**Source data**.
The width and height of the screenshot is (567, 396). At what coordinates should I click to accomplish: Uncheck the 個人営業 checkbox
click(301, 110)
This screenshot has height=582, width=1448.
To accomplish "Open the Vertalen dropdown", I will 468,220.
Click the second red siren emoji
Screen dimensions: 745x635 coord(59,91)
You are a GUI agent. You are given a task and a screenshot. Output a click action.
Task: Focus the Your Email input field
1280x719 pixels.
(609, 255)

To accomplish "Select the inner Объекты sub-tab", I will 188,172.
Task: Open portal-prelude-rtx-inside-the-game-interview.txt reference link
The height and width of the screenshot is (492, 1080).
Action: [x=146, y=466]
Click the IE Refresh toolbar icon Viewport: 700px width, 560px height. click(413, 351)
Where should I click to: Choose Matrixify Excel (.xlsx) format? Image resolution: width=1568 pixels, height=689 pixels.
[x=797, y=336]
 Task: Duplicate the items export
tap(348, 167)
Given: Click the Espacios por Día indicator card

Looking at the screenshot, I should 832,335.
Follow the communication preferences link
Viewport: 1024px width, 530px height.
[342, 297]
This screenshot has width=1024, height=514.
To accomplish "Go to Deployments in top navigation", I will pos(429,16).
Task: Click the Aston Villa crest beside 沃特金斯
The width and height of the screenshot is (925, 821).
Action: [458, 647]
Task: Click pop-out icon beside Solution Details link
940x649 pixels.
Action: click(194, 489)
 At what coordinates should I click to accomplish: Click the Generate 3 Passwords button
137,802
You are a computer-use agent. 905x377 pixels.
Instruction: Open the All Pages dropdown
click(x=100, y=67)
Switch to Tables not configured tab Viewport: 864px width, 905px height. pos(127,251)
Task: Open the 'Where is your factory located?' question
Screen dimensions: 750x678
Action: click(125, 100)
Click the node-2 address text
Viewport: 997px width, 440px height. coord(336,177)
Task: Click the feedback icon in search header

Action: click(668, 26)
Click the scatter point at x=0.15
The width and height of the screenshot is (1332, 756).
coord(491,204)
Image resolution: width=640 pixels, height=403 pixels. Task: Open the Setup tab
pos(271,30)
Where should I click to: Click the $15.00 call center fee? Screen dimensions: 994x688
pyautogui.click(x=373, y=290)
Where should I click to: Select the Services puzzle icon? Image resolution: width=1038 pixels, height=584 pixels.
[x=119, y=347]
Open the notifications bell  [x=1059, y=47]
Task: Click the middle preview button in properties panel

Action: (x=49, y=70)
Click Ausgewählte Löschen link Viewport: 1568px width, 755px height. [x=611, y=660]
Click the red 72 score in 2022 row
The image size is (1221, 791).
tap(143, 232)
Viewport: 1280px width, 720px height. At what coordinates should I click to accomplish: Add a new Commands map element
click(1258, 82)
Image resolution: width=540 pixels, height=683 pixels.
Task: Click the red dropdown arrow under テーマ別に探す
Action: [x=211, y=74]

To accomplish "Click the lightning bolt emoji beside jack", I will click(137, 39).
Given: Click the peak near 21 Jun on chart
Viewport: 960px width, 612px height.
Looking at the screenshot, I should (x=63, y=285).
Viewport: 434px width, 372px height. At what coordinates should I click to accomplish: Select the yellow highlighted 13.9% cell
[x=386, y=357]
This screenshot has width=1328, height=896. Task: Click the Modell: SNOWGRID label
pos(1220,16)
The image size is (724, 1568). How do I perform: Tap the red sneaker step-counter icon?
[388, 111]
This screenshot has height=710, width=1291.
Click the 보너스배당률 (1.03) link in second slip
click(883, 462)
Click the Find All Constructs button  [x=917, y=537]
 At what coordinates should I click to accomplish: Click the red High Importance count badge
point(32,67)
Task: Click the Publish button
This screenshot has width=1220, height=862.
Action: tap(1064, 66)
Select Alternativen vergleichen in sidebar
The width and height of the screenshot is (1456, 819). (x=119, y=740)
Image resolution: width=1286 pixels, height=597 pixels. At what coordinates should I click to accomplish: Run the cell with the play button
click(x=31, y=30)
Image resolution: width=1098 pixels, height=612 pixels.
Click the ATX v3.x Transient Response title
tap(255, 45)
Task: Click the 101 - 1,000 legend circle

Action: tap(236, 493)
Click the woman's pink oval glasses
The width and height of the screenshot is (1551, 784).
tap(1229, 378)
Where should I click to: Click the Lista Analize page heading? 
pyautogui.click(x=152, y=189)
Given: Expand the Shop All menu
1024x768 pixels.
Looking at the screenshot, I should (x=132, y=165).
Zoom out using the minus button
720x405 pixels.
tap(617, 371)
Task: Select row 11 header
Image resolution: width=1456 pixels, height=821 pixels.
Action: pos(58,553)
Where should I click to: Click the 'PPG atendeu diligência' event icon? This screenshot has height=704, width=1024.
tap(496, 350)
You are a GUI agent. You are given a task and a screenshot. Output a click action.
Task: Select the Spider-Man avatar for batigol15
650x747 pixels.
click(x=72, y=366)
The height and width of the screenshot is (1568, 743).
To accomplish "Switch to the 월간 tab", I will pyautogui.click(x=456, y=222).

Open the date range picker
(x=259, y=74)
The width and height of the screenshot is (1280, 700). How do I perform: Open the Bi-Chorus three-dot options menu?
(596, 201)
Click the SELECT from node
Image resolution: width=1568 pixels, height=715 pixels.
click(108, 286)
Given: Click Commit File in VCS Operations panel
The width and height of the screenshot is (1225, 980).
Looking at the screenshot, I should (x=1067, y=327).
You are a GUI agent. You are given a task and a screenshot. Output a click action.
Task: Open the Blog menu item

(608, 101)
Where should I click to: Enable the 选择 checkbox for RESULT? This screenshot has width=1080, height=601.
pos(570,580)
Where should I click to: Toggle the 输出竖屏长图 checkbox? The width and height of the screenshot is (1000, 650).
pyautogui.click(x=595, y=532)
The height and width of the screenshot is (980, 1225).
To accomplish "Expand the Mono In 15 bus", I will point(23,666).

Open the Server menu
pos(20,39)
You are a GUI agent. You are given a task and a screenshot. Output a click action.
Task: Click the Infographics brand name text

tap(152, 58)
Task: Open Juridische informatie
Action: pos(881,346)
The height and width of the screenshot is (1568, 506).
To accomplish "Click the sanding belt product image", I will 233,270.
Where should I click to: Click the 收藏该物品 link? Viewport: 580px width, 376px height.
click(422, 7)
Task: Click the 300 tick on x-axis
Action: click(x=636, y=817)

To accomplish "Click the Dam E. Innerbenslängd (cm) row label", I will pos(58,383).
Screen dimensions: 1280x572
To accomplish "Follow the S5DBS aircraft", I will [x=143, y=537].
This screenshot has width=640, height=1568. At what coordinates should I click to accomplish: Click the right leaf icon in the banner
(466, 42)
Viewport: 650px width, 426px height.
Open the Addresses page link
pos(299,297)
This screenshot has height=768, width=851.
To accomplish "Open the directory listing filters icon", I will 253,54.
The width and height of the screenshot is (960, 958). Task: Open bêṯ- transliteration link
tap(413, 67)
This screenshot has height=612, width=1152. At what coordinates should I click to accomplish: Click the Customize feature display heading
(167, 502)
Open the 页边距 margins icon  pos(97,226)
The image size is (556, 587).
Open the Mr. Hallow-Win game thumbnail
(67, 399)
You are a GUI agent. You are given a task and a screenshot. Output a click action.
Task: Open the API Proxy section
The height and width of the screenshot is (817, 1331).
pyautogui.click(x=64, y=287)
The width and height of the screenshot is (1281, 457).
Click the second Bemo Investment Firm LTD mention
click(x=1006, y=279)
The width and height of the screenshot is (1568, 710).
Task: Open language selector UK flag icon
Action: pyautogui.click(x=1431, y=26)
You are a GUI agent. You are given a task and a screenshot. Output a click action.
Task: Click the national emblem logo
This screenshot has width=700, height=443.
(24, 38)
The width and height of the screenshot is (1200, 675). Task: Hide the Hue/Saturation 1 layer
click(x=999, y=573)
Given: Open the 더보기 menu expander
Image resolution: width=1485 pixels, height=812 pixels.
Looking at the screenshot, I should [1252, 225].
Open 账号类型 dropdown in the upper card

**Exercise brief**.
What is needed is an exact copy of the entries from their first line down to the line with "You are a computer-use agent. 905x377 pixels.", that line included, and nothing beyond it.

**Output**.
The width and height of the screenshot is (567, 396). At what coordinates should I click to accomplish: Uncheck the 個人営業 checkbox
click(301, 110)
This screenshot has height=582, width=1448.
To accomplish "Open the Vertalen dropdown", I will 468,220.
Click the second red siren emoji
Screen dimensions: 745x635 coord(59,91)
You are a GUI agent. You are given a task and a screenshot. Output a click action.
Task: Focus the Your Email input field
1280x719 pixels.
(609, 255)

To accomplish "Select the inner Объекты sub-tab", I will 188,172.
Task: Open portal-prelude-rtx-inside-the-game-interview.txt reference link
The height and width of the screenshot is (492, 1080).
Action: [x=146, y=466]
Click the IE Refresh toolbar icon Viewport: 700px width, 560px height. click(413, 351)
Where should I click to: Choose Matrixify Excel (.xlsx) format? Image resolution: width=1568 pixels, height=689 pixels.
[x=797, y=336]
 Task: Duplicate the items export
tap(348, 167)
Given: Click the Espacios por Día indicator card

Looking at the screenshot, I should 832,335.
Follow the communication preferences link
Viewport: 1024px width, 530px height.
[342, 297]
This screenshot has width=1024, height=514.
To accomplish "Go to Deployments in top navigation", I will pos(429,16).
Task: Click the Aston Villa crest beside 沃特金斯
The width and height of the screenshot is (925, 821).
Action: [458, 647]
Task: Click pop-out icon beside Solution Details link
940x649 pixels.
Action: click(194, 489)
 At what coordinates should I click to accomplish: Click the Generate 3 Passwords button
137,802
You are a computer-use agent. 905x377 pixels.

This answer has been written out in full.